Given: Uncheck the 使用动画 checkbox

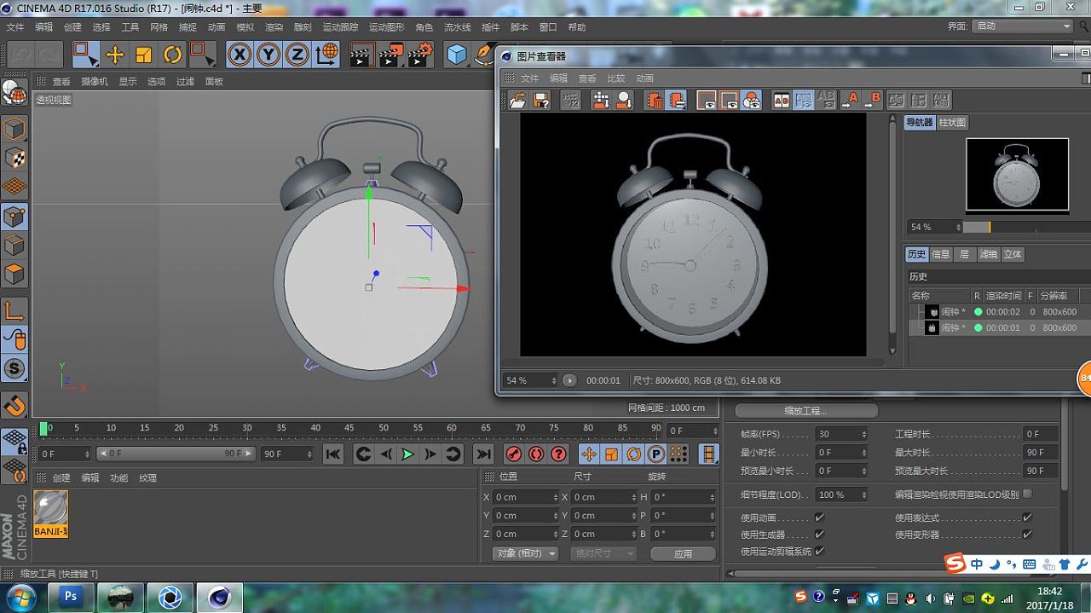Looking at the screenshot, I should click(x=819, y=518).
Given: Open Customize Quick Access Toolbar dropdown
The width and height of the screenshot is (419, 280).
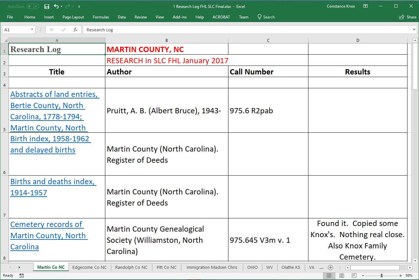Looking at the screenshot, I should coord(79,7).
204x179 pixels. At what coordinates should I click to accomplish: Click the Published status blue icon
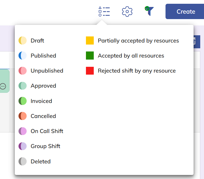[23, 56]
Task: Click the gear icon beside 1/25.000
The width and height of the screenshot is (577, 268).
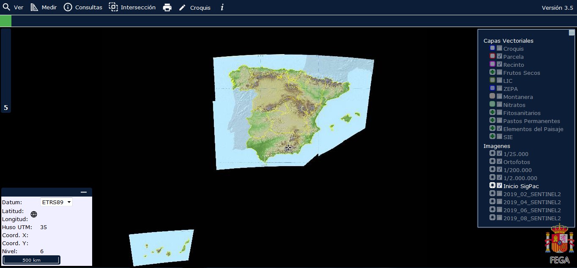Action: (x=492, y=153)
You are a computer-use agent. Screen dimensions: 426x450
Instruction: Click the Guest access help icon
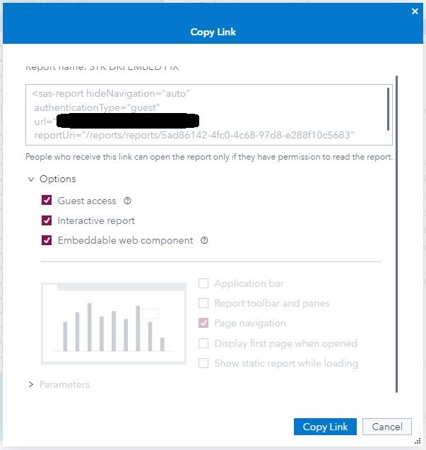click(x=128, y=201)
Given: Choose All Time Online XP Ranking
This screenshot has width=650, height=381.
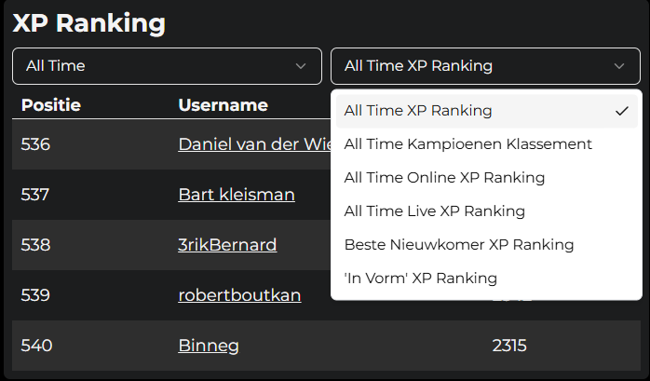Looking at the screenshot, I should 444,178.
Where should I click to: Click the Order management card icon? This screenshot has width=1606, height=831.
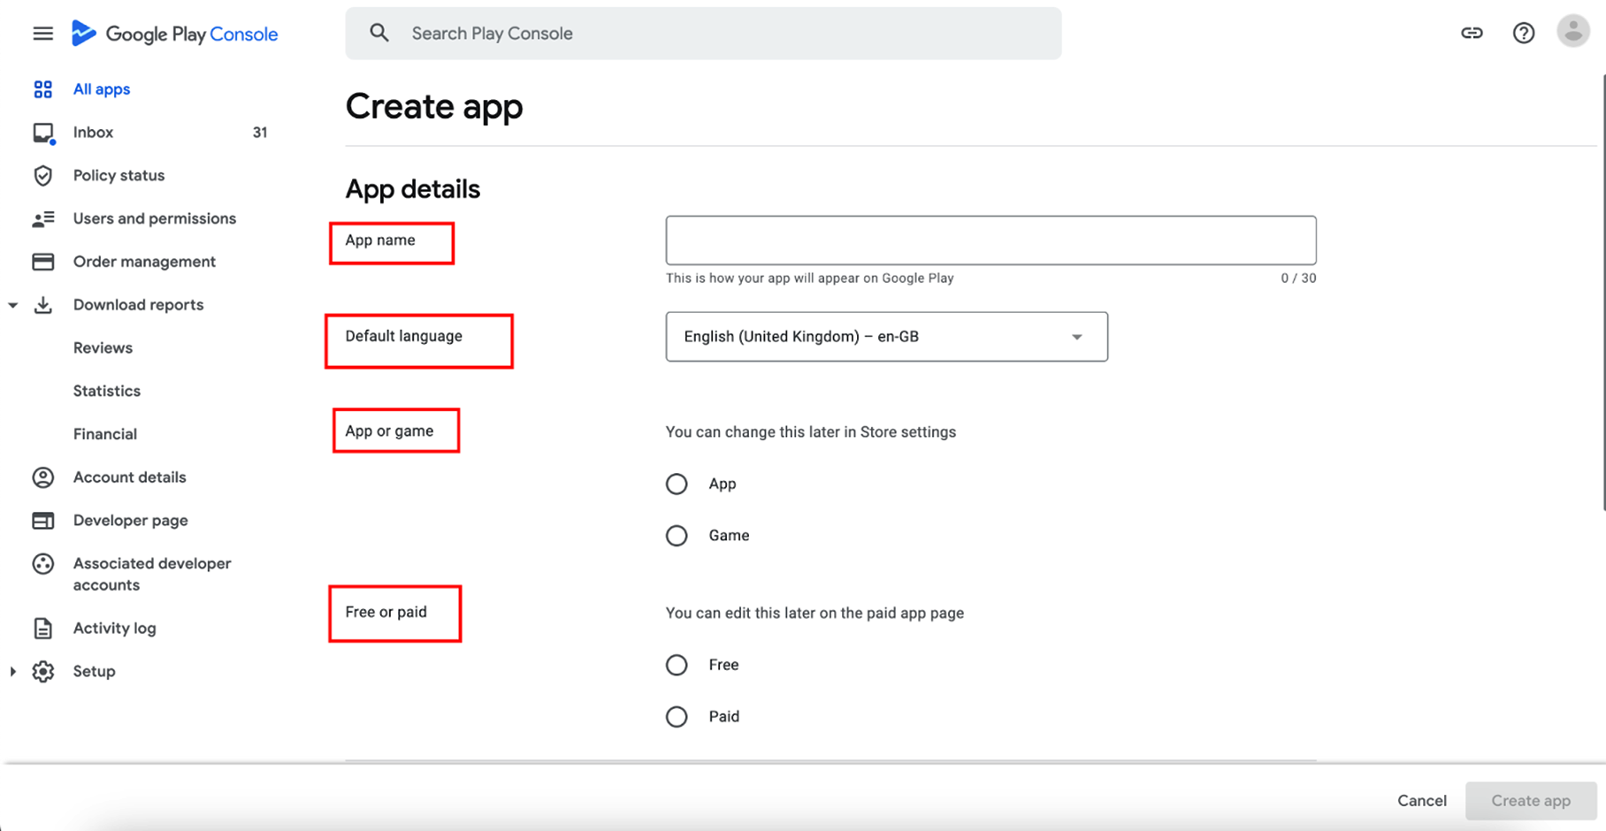(42, 262)
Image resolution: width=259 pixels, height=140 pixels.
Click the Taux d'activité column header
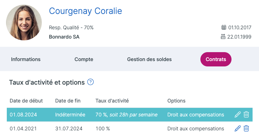[x=112, y=101]
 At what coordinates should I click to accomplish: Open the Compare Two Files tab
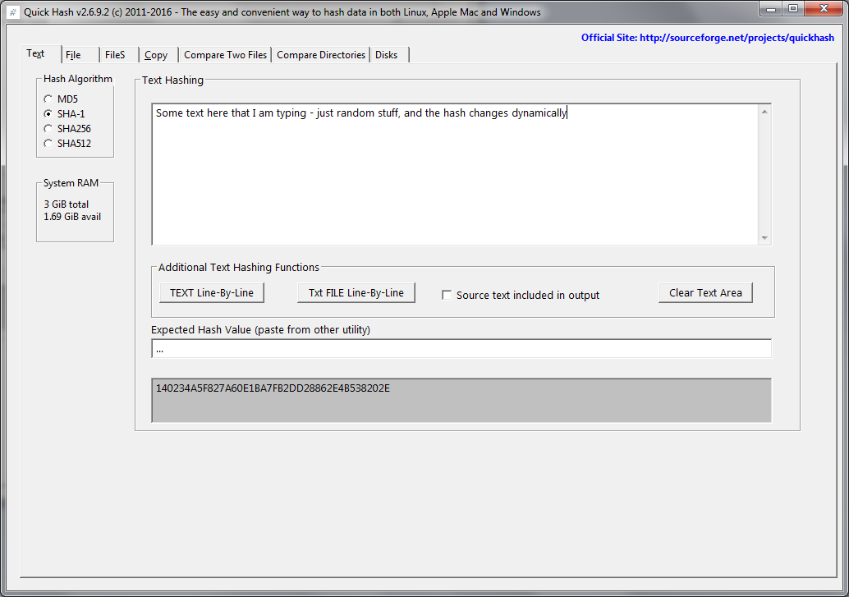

> WORK REQUIRED: Indicate how many lines of the material contain the string "Open", giving the number and nothing more.

> RESPONSE TO THE EXERCISE: 2